→ Dataset excerpt:
[BEGIN]

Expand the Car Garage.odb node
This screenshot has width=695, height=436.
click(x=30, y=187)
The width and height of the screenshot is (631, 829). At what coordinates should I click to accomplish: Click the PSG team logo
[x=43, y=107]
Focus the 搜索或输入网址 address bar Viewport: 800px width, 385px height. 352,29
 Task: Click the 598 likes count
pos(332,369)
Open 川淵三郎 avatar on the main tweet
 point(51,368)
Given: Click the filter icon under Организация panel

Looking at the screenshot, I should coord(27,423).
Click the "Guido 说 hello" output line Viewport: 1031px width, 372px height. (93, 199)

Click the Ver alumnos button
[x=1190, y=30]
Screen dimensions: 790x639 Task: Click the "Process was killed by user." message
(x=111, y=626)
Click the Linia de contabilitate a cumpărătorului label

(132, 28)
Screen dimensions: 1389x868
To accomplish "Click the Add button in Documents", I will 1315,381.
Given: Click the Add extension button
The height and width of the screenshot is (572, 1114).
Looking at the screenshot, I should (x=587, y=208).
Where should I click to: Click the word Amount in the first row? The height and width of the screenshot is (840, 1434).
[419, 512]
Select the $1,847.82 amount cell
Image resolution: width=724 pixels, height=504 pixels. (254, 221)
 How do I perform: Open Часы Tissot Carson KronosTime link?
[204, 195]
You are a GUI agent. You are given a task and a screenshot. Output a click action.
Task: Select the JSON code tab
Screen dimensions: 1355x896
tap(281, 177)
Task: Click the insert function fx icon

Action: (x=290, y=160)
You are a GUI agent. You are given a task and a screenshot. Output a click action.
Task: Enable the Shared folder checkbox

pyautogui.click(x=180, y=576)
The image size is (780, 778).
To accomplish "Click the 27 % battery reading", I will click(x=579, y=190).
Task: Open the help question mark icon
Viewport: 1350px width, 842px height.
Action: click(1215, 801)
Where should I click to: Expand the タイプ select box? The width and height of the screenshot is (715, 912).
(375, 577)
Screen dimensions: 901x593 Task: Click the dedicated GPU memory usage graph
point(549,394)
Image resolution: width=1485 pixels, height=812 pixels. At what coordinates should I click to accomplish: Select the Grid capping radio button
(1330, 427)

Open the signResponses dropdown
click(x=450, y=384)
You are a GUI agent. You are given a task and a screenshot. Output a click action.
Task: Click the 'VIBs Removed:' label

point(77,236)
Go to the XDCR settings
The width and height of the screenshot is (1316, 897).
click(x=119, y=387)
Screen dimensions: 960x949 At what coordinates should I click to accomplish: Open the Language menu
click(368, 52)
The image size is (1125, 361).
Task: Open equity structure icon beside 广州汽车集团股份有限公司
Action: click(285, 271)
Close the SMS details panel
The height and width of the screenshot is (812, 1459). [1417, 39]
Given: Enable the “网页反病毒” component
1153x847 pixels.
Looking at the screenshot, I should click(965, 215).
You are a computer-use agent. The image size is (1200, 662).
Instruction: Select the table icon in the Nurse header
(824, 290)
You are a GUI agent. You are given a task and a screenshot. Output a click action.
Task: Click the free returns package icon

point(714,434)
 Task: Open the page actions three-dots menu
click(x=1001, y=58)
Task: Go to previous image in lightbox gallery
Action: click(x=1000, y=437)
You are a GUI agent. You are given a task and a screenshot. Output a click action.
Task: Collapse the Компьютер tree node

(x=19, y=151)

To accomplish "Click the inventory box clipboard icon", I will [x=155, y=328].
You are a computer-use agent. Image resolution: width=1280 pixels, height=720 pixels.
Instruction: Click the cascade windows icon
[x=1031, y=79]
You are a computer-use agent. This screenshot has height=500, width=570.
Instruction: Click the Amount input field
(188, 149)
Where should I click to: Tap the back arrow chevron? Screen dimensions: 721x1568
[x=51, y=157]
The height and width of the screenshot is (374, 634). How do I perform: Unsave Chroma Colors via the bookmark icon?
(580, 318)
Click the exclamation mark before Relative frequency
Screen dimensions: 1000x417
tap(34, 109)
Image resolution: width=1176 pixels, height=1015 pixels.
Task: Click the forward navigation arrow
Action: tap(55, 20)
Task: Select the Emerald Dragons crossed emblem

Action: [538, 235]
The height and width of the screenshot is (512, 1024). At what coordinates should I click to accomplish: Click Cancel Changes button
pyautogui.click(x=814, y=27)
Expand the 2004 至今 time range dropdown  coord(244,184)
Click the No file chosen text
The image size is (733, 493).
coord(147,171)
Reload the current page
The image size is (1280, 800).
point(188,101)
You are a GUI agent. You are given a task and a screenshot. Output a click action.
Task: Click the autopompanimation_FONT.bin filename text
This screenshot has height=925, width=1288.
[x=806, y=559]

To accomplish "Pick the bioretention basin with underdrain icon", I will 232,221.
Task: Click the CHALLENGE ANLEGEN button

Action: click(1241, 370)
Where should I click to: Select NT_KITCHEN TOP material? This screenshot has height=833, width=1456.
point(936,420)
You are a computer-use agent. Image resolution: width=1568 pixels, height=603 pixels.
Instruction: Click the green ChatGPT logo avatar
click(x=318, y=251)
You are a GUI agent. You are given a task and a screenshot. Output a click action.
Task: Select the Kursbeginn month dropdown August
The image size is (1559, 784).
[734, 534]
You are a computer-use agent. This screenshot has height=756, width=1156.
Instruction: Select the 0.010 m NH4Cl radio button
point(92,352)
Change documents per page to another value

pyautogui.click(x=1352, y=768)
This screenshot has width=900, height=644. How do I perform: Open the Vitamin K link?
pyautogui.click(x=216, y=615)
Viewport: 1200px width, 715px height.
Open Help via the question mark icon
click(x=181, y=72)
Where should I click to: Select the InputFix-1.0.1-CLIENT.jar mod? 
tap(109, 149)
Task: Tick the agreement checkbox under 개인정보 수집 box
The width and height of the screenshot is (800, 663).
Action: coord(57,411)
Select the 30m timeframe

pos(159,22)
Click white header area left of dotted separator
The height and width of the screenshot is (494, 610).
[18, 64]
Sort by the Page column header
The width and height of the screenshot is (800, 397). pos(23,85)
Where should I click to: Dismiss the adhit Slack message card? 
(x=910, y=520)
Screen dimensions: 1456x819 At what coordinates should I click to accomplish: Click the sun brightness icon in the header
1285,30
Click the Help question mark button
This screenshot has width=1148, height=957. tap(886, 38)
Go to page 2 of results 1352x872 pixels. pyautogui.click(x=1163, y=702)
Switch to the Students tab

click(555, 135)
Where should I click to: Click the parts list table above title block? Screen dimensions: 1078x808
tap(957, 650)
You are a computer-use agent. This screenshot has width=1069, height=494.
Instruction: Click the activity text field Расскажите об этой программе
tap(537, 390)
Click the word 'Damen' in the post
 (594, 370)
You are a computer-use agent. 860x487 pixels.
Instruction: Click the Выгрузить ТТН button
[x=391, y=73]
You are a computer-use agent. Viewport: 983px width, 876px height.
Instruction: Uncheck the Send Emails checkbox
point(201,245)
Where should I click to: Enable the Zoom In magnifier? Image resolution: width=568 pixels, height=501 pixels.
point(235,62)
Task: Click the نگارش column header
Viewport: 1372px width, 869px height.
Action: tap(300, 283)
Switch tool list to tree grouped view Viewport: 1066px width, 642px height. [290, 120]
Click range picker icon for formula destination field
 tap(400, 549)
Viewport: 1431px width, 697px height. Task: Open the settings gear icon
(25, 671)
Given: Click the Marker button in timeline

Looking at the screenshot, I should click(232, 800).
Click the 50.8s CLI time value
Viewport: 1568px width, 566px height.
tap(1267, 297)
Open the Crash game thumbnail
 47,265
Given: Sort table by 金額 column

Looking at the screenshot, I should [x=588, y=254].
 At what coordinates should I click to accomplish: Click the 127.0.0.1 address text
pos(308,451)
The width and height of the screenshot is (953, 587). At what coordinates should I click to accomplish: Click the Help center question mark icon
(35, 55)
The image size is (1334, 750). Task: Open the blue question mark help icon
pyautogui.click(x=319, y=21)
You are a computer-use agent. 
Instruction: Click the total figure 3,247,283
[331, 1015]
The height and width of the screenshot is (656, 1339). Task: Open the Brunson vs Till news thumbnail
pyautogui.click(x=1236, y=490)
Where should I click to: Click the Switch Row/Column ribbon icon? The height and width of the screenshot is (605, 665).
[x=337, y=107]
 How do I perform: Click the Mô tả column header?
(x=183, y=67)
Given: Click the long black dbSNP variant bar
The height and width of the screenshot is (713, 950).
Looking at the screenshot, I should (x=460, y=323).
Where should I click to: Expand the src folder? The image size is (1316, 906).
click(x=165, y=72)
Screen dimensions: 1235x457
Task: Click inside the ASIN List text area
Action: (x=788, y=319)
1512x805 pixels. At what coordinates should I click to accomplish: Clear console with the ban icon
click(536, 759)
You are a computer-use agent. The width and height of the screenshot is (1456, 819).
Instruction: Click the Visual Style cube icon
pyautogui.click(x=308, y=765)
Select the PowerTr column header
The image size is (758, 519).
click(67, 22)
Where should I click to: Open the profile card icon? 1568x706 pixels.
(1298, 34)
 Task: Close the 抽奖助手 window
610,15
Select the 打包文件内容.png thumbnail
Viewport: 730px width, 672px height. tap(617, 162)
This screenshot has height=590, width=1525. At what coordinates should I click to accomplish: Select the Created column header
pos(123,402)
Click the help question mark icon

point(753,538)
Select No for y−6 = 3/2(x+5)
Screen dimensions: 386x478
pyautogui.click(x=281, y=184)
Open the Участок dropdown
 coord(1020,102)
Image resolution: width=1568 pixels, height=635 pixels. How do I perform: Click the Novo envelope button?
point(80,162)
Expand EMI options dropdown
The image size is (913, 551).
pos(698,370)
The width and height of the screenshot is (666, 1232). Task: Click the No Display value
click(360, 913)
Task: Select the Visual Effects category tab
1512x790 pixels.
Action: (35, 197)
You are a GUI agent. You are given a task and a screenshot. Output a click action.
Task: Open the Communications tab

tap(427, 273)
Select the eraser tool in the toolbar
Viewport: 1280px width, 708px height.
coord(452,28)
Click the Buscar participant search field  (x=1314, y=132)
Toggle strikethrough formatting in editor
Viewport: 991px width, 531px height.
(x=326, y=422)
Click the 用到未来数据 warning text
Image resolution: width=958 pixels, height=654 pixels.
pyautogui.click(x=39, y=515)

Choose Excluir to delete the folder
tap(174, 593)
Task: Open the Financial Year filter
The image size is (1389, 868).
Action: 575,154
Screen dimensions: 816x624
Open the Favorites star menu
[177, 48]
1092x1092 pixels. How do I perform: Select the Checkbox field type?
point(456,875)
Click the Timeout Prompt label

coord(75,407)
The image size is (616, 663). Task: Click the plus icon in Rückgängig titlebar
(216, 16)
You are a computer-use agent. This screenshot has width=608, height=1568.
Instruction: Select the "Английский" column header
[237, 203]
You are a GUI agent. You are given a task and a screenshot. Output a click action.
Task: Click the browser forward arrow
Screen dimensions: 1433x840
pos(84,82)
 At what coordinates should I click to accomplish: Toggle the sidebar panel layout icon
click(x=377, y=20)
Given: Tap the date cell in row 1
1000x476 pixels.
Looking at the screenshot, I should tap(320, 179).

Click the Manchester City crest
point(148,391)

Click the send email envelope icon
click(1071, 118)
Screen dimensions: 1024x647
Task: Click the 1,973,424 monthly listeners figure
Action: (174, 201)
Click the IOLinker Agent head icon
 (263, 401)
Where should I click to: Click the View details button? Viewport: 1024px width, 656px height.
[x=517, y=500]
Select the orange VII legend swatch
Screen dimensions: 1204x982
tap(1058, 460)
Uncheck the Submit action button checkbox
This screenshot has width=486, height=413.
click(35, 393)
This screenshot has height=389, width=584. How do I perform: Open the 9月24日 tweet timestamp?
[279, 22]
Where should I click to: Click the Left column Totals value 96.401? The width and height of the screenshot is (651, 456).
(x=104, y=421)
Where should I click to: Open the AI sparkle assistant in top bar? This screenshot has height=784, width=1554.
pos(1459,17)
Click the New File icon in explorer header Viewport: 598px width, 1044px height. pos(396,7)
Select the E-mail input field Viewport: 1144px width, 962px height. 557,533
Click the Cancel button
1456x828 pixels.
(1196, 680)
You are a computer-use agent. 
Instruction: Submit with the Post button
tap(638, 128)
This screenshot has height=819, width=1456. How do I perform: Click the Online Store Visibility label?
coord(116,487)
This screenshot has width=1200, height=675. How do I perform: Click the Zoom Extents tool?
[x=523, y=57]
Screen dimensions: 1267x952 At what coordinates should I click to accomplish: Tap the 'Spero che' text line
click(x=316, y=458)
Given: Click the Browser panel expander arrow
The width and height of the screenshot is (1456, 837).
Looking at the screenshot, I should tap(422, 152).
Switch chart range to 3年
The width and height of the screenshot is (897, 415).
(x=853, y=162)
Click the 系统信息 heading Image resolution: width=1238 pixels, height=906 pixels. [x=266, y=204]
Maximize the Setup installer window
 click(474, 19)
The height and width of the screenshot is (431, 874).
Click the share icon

[END]

→ TO DO: Please print the lines of the records above exactly as they appear, starting at the line containing "This screenshot has height=389, width=584." and ending at the line containing "click(x=316, y=458)".

→ RESPONSE TO THE TASK:
This screenshot has height=389, width=584. How do I perform: Open the 9月24日 tweet timestamp?
[279, 22]
Where should I click to: Click the Left column Totals value 96.401? The width and height of the screenshot is (651, 456).
(x=104, y=421)
Where should I click to: Open the AI sparkle assistant in top bar? This screenshot has height=784, width=1554.
pos(1459,17)
Click the New File icon in explorer header Viewport: 598px width, 1044px height. pos(396,7)
Select the E-mail input field Viewport: 1144px width, 962px height. 557,533
Click the Cancel button
1456x828 pixels.
(1196, 680)
You are a computer-use agent. 
Instruction: Submit with the Post button
tap(638, 128)
This screenshot has height=819, width=1456. How do I perform: Click the Online Store Visibility label?
coord(116,487)
This screenshot has width=1200, height=675. How do I perform: Click the Zoom Extents tool?
[x=523, y=57]
Screen dimensions: 1267x952 At what coordinates should I click to accomplish: Tap the 'Spero che' text line
click(x=316, y=458)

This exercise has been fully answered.